Language Models with Transformers
This addresses the inefficiency of Transformers in language modeling for NLP researchers, offering an incremental improvement by hybridizing architectures.
The paper tackles the problem that Transformer architectures are suboptimal for language modeling due to inefficient incorporation of word-level sequential context, and it proposes a Coordinate Architecture Search (CAS) method that adds LSTM layers to Transformers, achieving an average improvement of 12.0 perplexity units over state-of-the-art LSTMs on datasets like PTB and WikiText.

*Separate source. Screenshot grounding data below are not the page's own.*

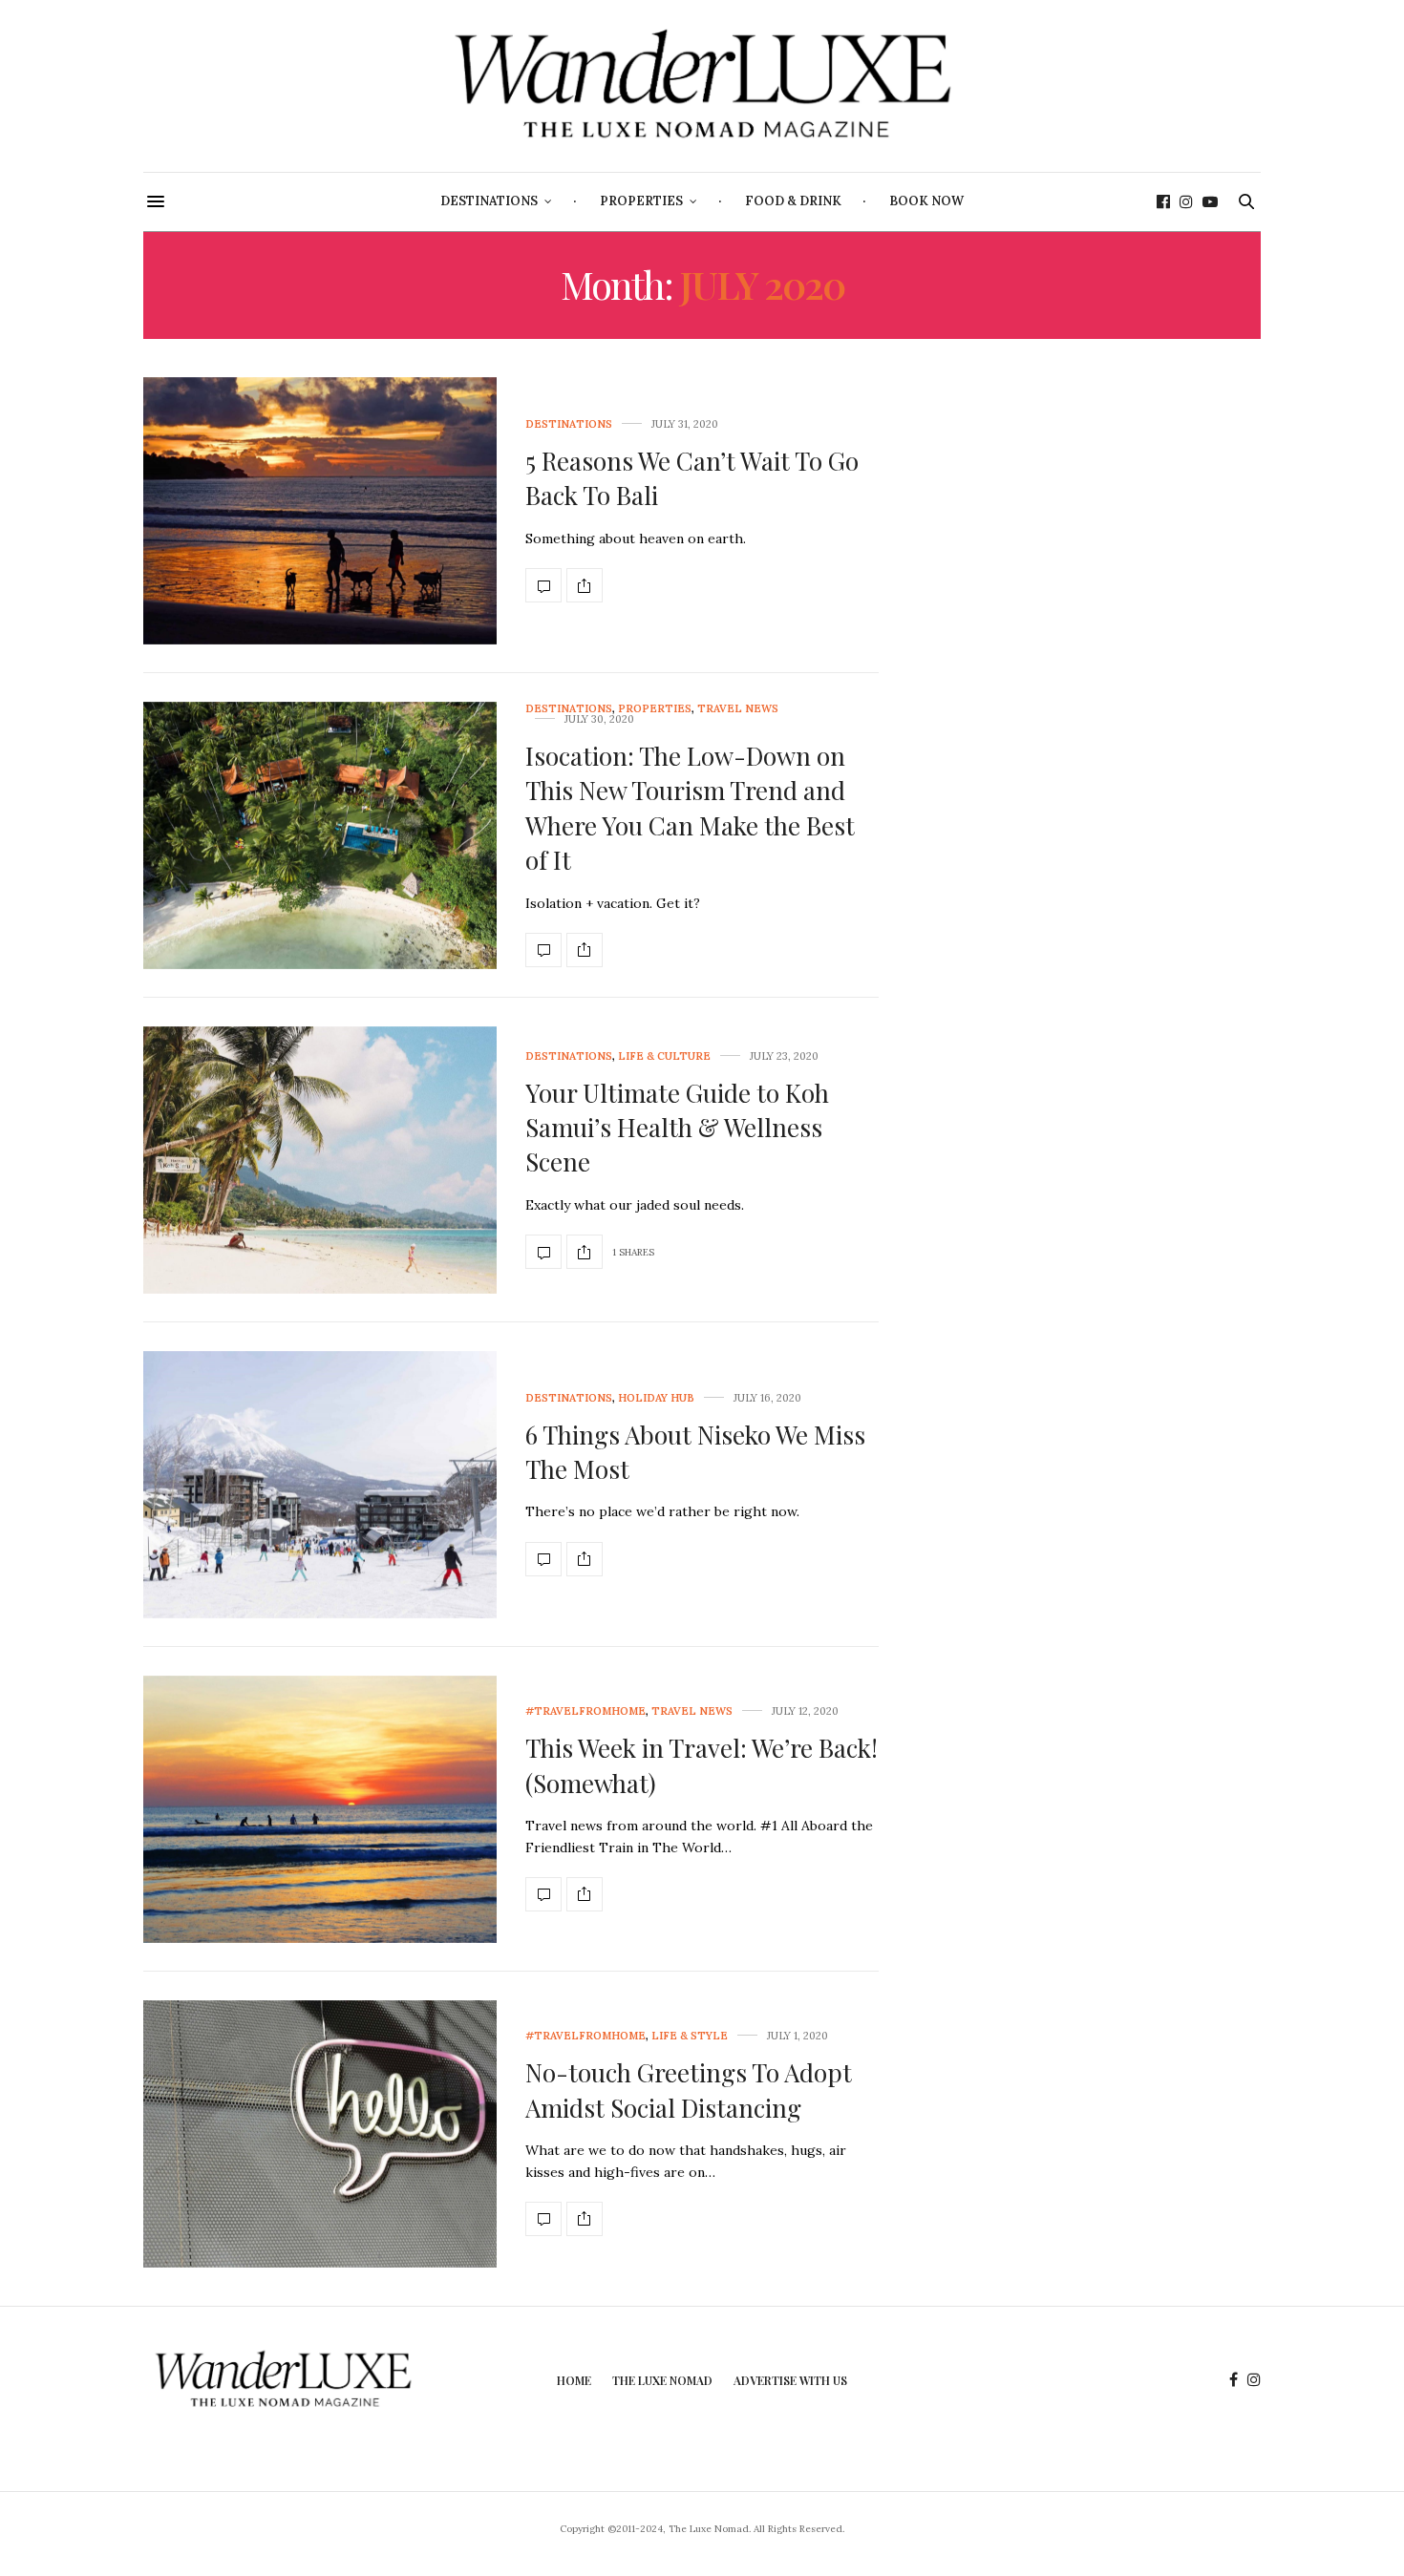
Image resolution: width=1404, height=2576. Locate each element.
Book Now (926, 201)
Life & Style (689, 2036)
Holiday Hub (656, 1398)
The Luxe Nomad (662, 2380)
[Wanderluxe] (701, 86)
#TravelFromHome (585, 1711)
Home (574, 2380)
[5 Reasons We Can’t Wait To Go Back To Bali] (320, 510)
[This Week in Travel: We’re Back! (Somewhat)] (320, 1809)
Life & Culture (664, 1056)
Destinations (489, 201)
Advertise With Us (790, 2380)
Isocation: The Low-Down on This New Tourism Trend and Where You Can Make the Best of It (690, 807)
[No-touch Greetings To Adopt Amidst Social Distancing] (320, 2134)
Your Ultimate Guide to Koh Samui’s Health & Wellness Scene (677, 1127)
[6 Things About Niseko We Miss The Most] (320, 1484)
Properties (641, 201)
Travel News (737, 709)
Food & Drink (793, 201)
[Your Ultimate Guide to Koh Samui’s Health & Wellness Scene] (320, 1160)
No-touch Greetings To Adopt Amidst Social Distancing (688, 2089)
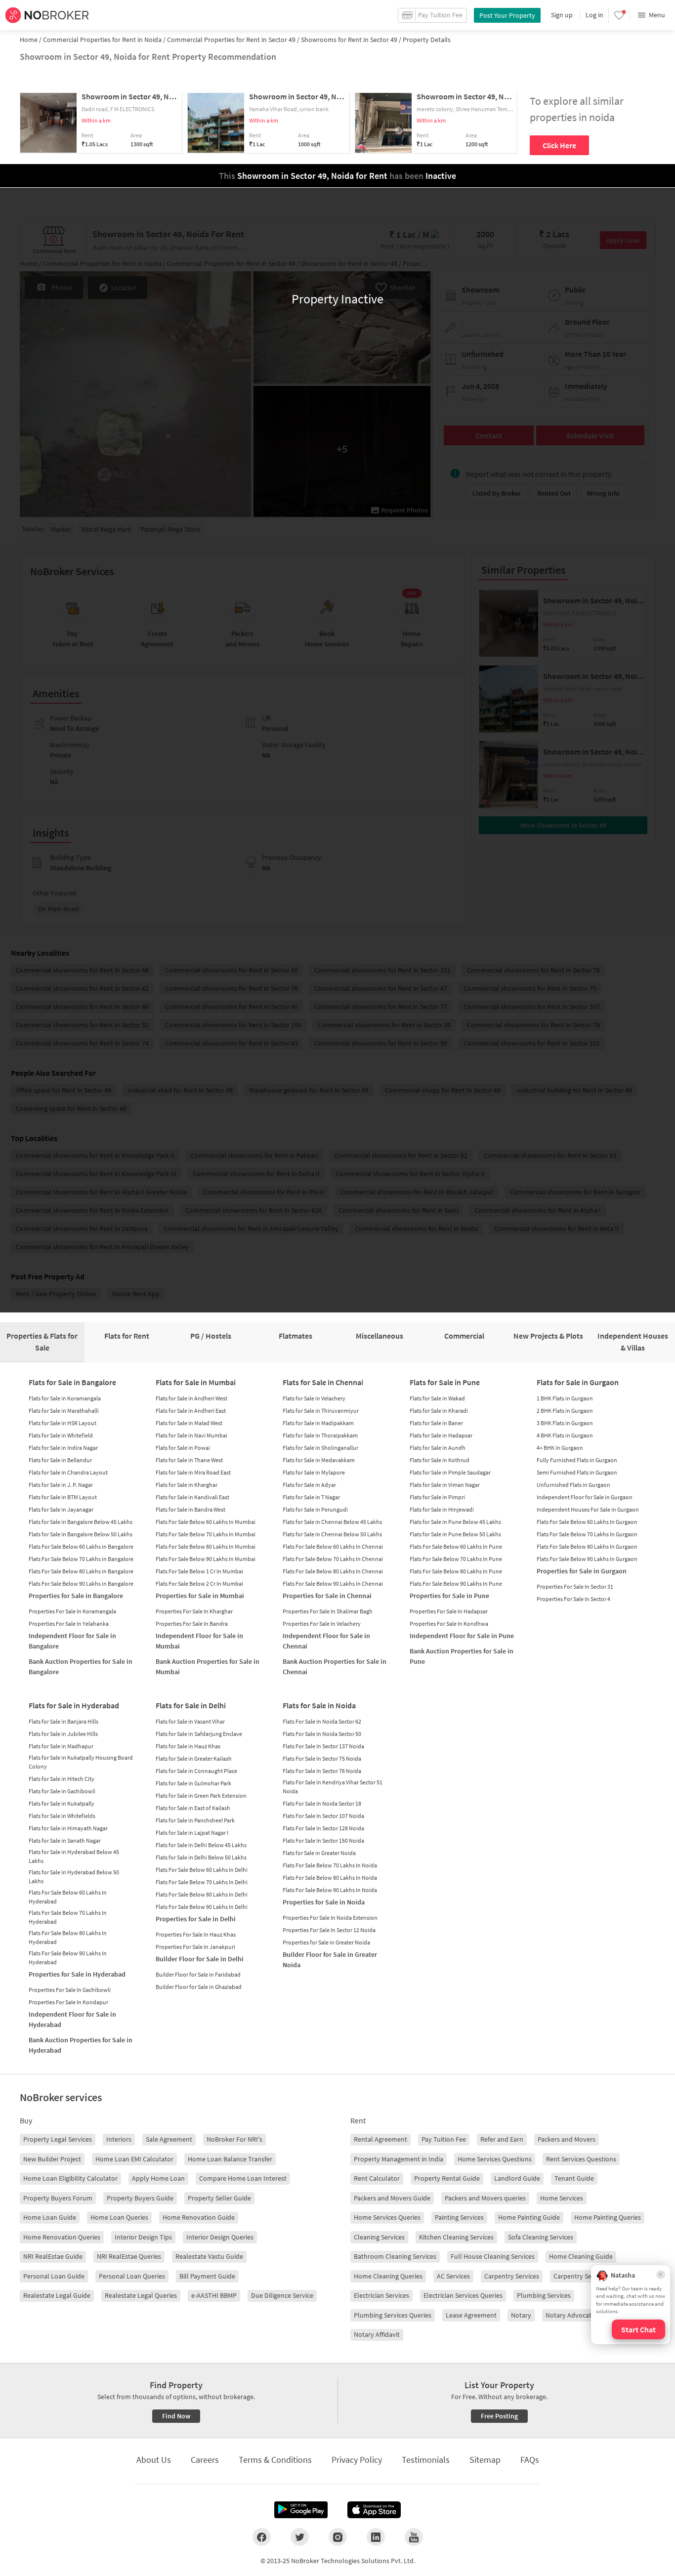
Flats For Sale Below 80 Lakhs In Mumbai (205, 1546)
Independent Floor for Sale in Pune (462, 1635)
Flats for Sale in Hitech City (61, 1778)
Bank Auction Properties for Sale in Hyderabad (80, 2045)
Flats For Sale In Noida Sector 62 (322, 1721)
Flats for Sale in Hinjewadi (442, 1509)
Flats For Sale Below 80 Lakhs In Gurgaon (587, 1546)
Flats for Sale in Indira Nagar (63, 1447)
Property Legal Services (57, 2139)
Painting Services (459, 2217)
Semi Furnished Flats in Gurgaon (577, 1472)
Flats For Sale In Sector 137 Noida (323, 1746)
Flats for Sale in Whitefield (61, 1435)
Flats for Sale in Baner (436, 1423)
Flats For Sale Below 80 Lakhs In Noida (330, 1877)
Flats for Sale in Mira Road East (193, 1472)
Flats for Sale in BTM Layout (63, 1497)
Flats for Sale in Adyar (309, 1484)
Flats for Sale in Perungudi (315, 1509)
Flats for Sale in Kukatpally (61, 1803)
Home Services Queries (387, 2217)
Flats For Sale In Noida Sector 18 (322, 1803)
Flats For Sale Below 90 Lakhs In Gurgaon (587, 1558)
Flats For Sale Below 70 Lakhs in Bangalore (81, 1558)
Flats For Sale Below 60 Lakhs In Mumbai (205, 1521)
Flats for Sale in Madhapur (61, 1746)
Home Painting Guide (529, 2217)
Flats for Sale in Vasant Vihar (190, 1721)
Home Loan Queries (119, 2217)
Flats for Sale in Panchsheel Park (195, 1820)
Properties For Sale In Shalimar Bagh (328, 1611)
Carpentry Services (511, 2276)
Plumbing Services (544, 2295)
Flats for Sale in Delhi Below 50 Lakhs (201, 1857)
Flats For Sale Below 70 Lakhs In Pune (456, 1558)
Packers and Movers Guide (392, 2198)
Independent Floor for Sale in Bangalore (72, 1640)
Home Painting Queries (607, 2217)
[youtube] (414, 2537)
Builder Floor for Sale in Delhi (200, 1958)
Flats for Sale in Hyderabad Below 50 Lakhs (74, 1876)
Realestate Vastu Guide (209, 2256)
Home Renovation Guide (199, 2217)
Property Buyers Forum (57, 2198)
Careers (205, 2459)
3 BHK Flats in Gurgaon (565, 1423)
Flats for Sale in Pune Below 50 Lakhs (455, 1534)
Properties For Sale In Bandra (192, 1623)
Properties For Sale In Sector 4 (573, 1599)
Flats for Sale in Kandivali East (192, 1497)
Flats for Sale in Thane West (189, 1460)
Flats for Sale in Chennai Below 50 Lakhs (332, 1534)
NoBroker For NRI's (234, 2139)
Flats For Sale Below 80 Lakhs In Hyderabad (68, 1937)
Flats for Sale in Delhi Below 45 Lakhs (201, 1845)
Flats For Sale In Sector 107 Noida (323, 1815)
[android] (301, 2509)
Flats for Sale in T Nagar (311, 1497)
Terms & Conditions (275, 2459)
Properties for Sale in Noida (324, 1902)
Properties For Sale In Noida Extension (330, 1917)
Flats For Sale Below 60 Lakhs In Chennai (333, 1546)
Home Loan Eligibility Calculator (70, 2178)
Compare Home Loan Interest (243, 2178)
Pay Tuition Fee (444, 2139)
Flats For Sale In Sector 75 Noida (322, 1758)
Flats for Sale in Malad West (189, 1423)
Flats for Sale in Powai (183, 1447)
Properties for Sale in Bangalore (76, 1595)
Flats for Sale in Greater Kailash (194, 1758)
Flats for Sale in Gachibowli (62, 1791)
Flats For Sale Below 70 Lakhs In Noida (330, 1865)
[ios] (374, 2509)
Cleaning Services (379, 2237)
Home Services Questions (495, 2158)
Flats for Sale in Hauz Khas (188, 1746)
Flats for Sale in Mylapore (314, 1472)
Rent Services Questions (581, 2158)
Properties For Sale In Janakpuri (195, 1946)
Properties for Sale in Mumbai (200, 1595)
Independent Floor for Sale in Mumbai (199, 1640)
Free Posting (499, 2415)
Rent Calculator (377, 2178)
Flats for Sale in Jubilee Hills (63, 1733)
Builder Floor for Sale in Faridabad (198, 1974)
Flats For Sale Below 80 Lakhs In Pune (456, 1571)
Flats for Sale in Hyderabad (74, 1705)
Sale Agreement (169, 2139)
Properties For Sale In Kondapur (68, 2002)
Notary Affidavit (377, 2334)
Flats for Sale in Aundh (437, 1447)
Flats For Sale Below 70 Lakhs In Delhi (202, 1882)
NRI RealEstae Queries (129, 2256)
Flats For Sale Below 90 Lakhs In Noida (330, 1890)
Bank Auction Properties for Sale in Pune (461, 1656)
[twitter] (300, 2537)
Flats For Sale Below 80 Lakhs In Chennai (333, 1571)
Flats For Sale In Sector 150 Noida (323, 1840)
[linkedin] (376, 2537)
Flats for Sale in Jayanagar (61, 1509)
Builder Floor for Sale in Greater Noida (330, 1959)
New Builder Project (52, 2158)
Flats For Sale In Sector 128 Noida (323, 1828)
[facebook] (262, 2537)
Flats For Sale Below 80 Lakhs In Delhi (202, 1894)
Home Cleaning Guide (581, 2256)
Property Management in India (398, 2158)
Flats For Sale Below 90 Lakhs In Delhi (202, 1906)
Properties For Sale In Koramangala (72, 1611)
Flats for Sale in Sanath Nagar (65, 1840)
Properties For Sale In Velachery (322, 1623)
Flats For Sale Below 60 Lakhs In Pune (456, 1546)
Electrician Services (381, 2295)
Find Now (176, 2415)
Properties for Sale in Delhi (196, 1918)
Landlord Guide (517, 2178)
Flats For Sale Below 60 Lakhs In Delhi (202, 1869)
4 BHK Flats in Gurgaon (565, 1435)
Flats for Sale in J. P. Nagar (61, 1484)
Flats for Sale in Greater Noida (319, 1853)
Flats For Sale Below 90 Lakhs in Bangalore (81, 1583)
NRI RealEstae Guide (53, 2256)
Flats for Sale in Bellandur (60, 1460)
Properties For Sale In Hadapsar (449, 1611)
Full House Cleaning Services (493, 2256)
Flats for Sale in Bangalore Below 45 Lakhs (80, 1521)
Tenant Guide (574, 2178)
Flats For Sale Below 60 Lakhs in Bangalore (81, 1546)
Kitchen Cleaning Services (456, 2237)
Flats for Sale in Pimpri (437, 1497)
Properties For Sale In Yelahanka (69, 1623)
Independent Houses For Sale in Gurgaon (588, 1509)
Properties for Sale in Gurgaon (582, 1570)
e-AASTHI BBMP (214, 2295)
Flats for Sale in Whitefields (62, 1815)
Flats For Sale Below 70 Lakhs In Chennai (333, 1558)
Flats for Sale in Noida (319, 1705)
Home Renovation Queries (61, 2237)
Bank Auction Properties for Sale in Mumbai (207, 1666)
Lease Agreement (471, 2315)
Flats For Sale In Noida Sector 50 (322, 1733)
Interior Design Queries (219, 2237)
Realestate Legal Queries (141, 2295)
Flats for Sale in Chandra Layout (68, 1472)
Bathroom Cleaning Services (395, 2256)
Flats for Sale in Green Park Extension (201, 1795)
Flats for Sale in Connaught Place (196, 1770)
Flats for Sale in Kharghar (186, 1484)
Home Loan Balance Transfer (230, 2158)
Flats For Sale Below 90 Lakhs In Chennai (333, 1583)
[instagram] (338, 2537)
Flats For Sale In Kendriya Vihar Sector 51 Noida (332, 1786)
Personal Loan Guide (53, 2276)
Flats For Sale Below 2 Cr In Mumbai (199, 1583)
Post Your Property (507, 15)
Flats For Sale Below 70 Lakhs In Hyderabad (68, 1917)
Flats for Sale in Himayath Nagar (68, 1828)
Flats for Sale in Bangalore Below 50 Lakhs (80, 1534)
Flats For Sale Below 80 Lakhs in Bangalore (81, 1571)
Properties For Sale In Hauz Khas (196, 1934)
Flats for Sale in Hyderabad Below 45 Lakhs (74, 1856)
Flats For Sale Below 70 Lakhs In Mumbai (205, 1534)
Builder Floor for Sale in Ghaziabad (199, 1986)
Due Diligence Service (282, 2295)
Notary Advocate (570, 2315)
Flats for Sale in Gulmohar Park (193, 1783)
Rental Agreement (380, 2139)
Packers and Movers (566, 2139)
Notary (521, 2315)
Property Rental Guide (447, 2178)
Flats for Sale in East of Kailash (193, 1808)
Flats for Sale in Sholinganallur (320, 1447)
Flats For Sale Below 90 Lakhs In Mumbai (205, 1558)
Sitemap (485, 2459)
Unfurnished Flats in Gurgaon (573, 1484)
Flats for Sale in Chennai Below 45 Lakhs (332, 1521)
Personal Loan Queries (132, 2276)
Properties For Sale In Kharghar (194, 1611)
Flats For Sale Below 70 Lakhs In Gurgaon (587, 1534)
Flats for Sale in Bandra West (190, 1509)
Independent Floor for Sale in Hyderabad (72, 2019)
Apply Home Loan (158, 2178)
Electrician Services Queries (463, 2295)
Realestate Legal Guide (56, 2295)
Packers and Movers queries (485, 2198)
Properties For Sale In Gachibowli (70, 1989)
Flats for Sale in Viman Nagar (445, 1484)
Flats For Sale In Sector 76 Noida (322, 1770)
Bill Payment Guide (207, 2276)
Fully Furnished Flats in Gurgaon (577, 1460)
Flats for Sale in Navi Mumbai (191, 1435)
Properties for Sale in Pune (449, 1595)
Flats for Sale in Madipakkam (318, 1423)
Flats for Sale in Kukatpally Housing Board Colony (81, 1762)
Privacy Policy (357, 2459)
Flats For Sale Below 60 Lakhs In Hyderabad (68, 1897)
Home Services (561, 2198)
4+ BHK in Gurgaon (560, 1447)
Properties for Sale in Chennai (327, 1595)
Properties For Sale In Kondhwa (449, 1623)
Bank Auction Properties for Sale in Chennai (334, 1666)
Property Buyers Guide (140, 2198)
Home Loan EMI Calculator (134, 2158)
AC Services (453, 2276)
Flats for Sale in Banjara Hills (63, 1721)
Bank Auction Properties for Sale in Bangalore (80, 1666)
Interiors (118, 2139)
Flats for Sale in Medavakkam (319, 1460)
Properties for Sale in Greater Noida (326, 1942)
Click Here (559, 145)
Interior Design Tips (143, 2237)
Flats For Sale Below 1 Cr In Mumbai (199, 1571)
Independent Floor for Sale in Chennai (326, 1640)
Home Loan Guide (49, 2217)
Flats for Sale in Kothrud (439, 1460)
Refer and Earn (501, 2139)
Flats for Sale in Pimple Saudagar (450, 1472)
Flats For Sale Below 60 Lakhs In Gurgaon (587, 1521)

The Transformer architecture is superior to RNN-based models in computational efficiency. Recently, GPT and BERT demonstrate the efficacy of Transformer models on various NLP tasks using pre-trained language models on large-scale corpora. Surprisingly, these Transformer architectures are suboptimal for language model itself. Neither self-attention nor the positional encoding in the Transformer is able to efficiently incorporate the word-level sequential context crucial to language modeling. In this paper, we explore effective Transformer architectures for language model, including adding additional LSTM layers to better capture the sequential context while still keeping the computation efficient. We propose Coordinate Architecture Search (CAS) to find an effective architecture through iterative refinement of the model. Experimental results on the PTB, WikiText-2, and WikiText-103 show that CAS achieves perplexities between 20.42 and 34.11 on all problems, i.e. on average an improvement of 12.0 perplexity units compared to state-of-the-art LSTMs. The source code is publicly available.